Copy, from the material below, every line in which the word "Viewport" can be found.
········
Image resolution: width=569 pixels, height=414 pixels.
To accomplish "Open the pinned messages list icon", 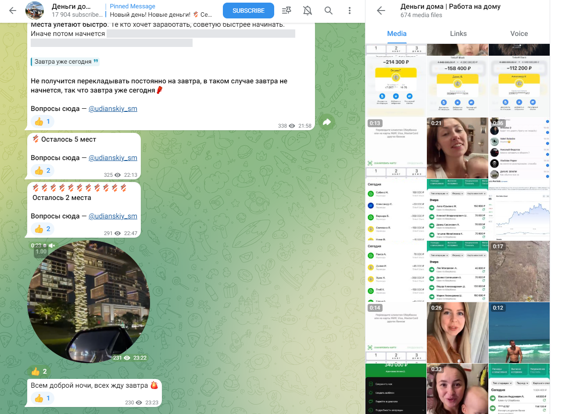I will pos(286,11).
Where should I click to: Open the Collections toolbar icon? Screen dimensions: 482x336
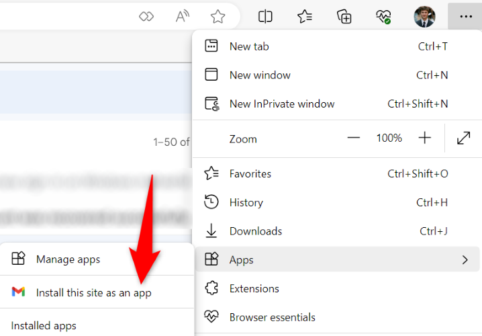point(344,17)
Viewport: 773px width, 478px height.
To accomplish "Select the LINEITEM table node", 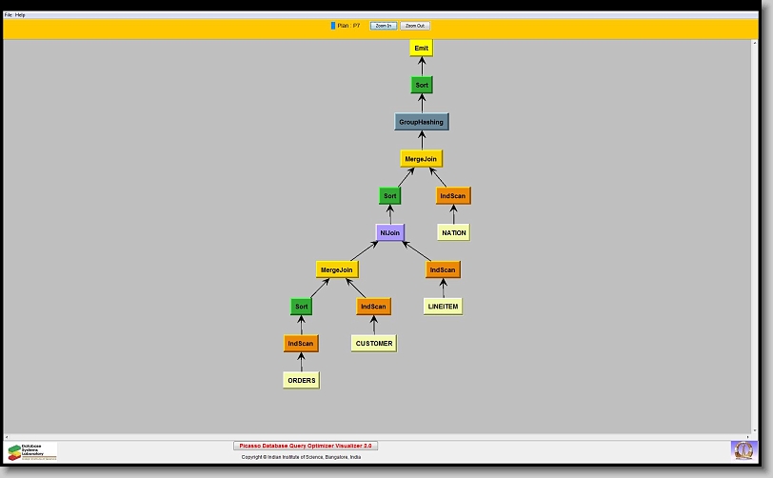I will coord(443,307).
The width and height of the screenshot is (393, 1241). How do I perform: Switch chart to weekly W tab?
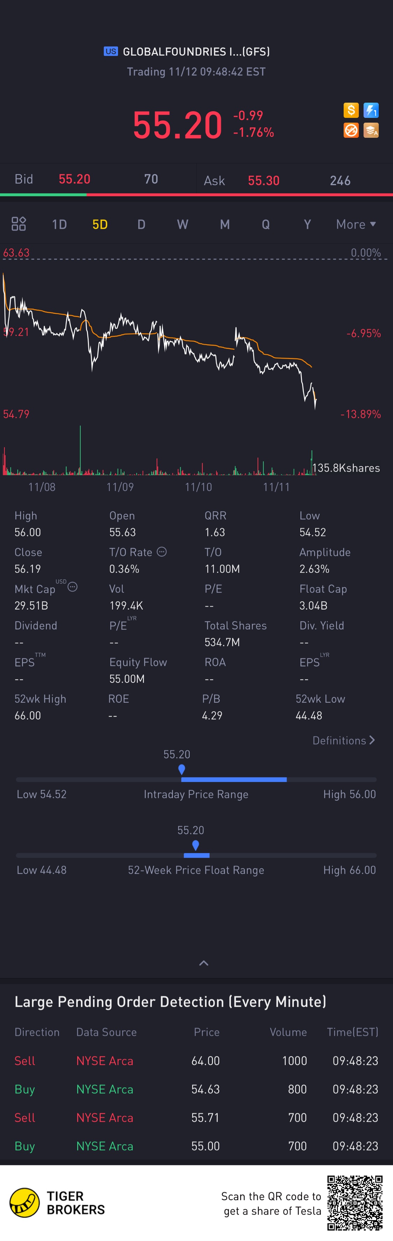(x=182, y=224)
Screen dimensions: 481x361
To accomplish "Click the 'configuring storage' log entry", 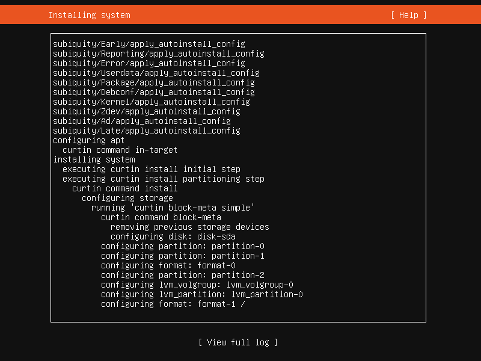I will 127,198.
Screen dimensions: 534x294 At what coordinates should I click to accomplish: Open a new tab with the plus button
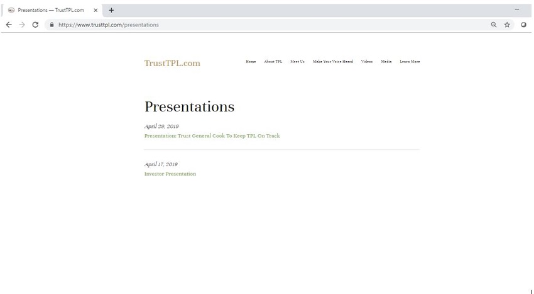point(111,10)
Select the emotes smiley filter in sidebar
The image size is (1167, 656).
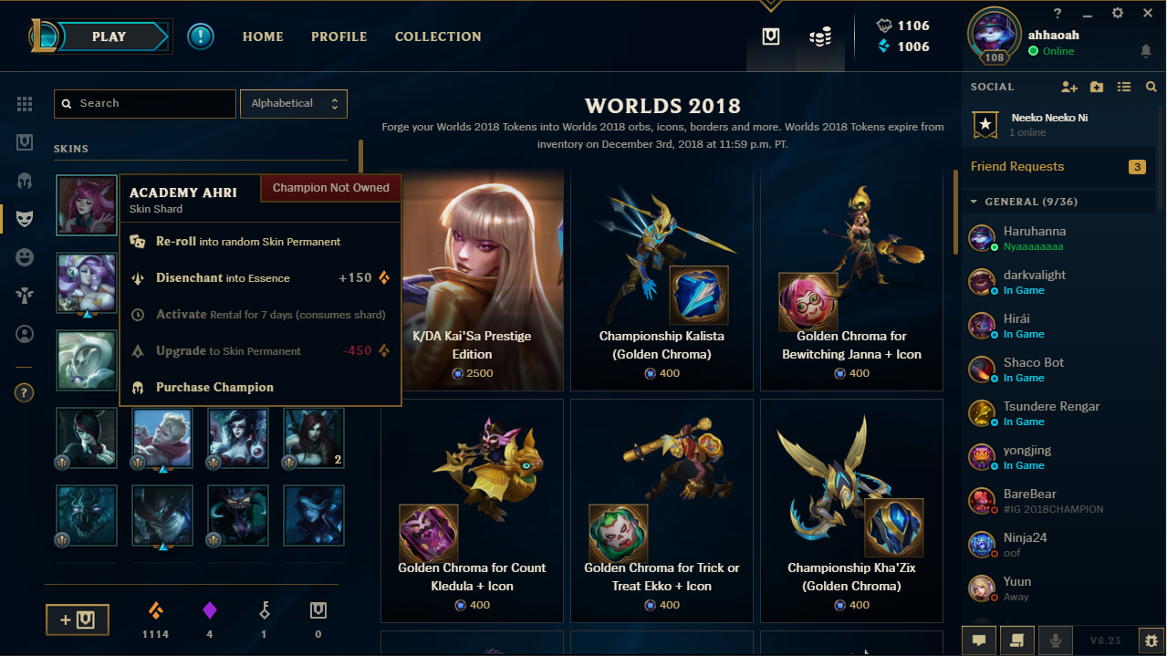(x=25, y=257)
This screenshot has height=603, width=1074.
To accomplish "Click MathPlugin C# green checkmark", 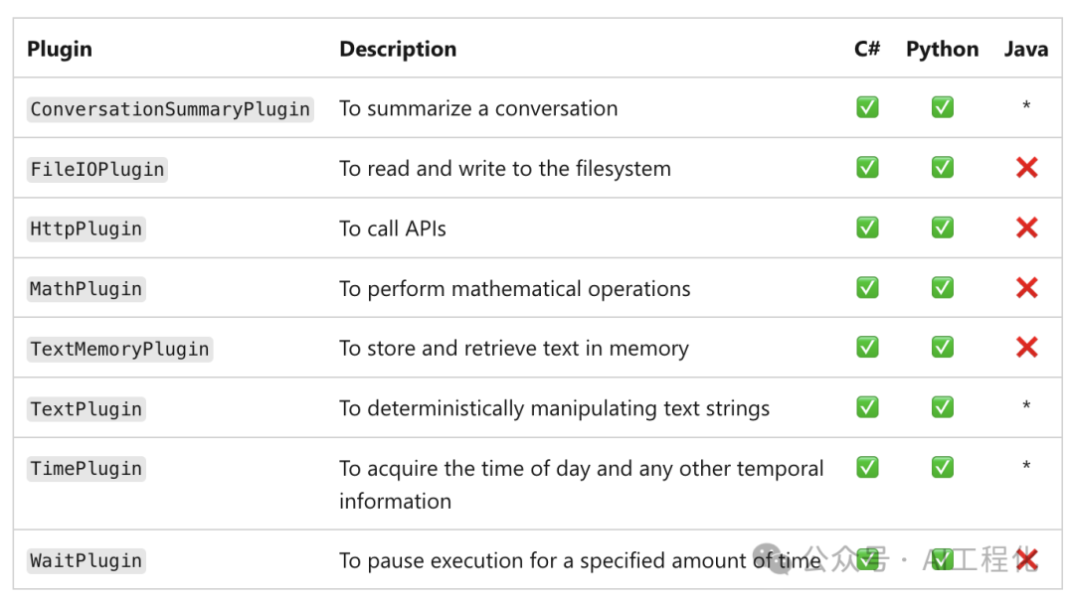I will 867,288.
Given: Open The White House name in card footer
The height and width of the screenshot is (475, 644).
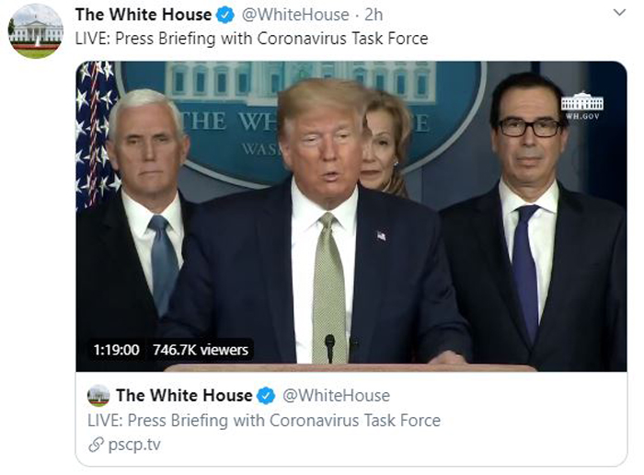Looking at the screenshot, I should (x=184, y=395).
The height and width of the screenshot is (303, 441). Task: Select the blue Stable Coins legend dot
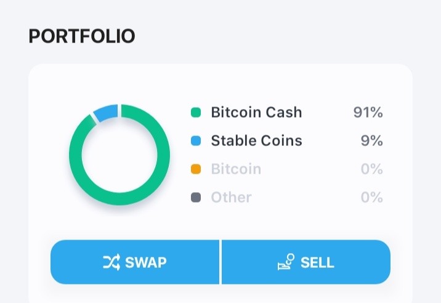196,140
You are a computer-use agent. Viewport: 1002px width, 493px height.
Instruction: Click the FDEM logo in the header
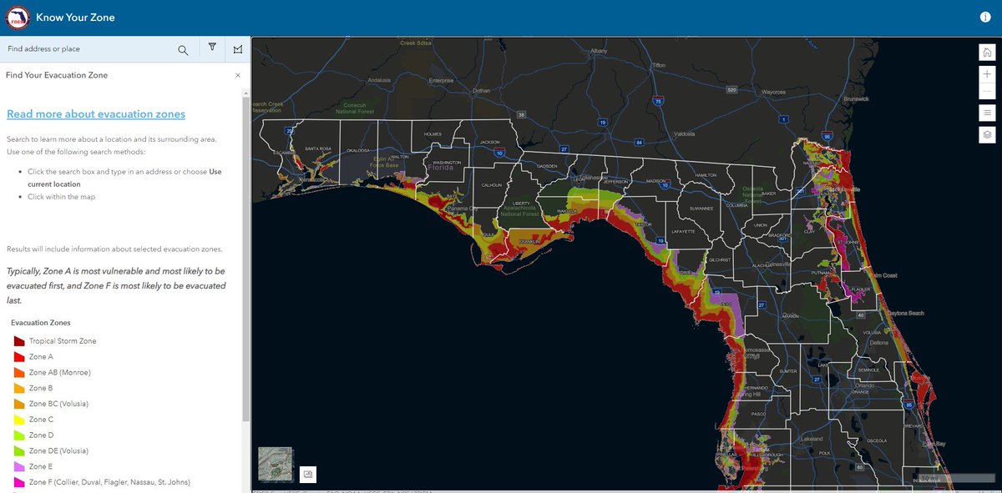(17, 16)
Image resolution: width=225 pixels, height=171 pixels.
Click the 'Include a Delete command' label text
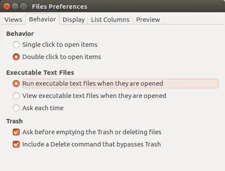coord(91,144)
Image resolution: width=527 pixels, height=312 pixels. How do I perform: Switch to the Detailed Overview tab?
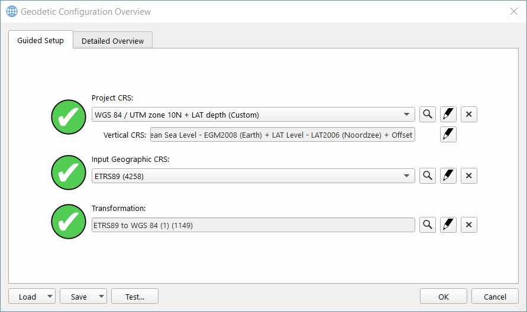[x=112, y=41]
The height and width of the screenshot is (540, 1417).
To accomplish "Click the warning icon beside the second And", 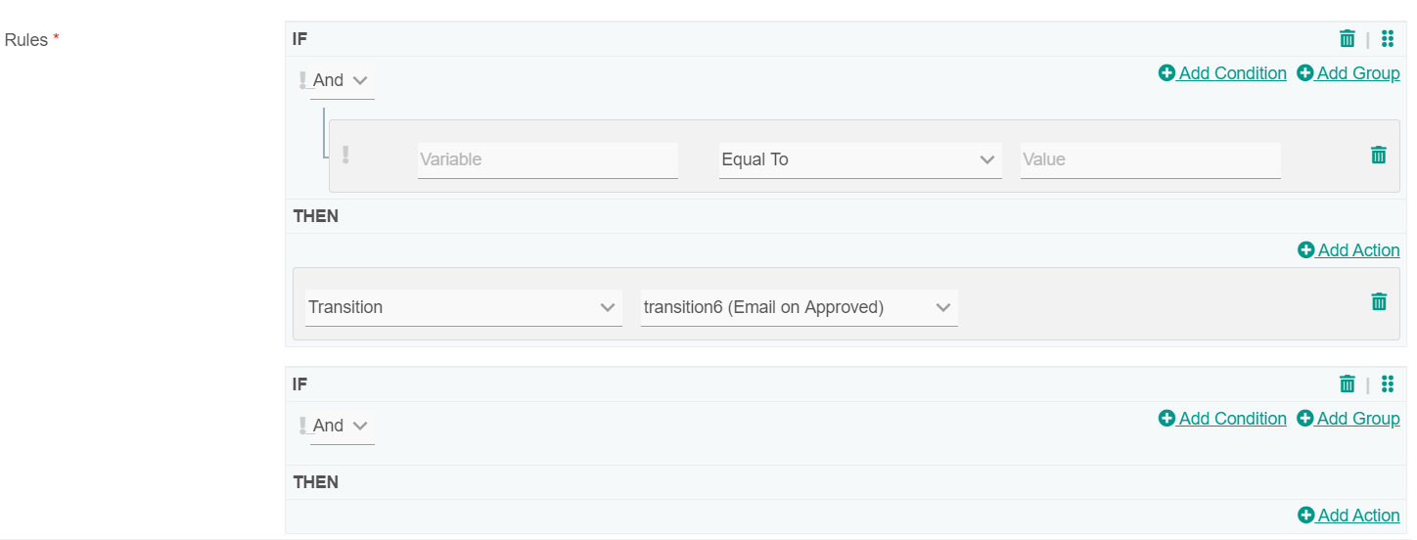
········
* **OUTPUT FOR THIS EXERCISE**:
Viewport: 773px width, 478px height.
You are a computer-use agent. Viewport: 1002px width, 493px height.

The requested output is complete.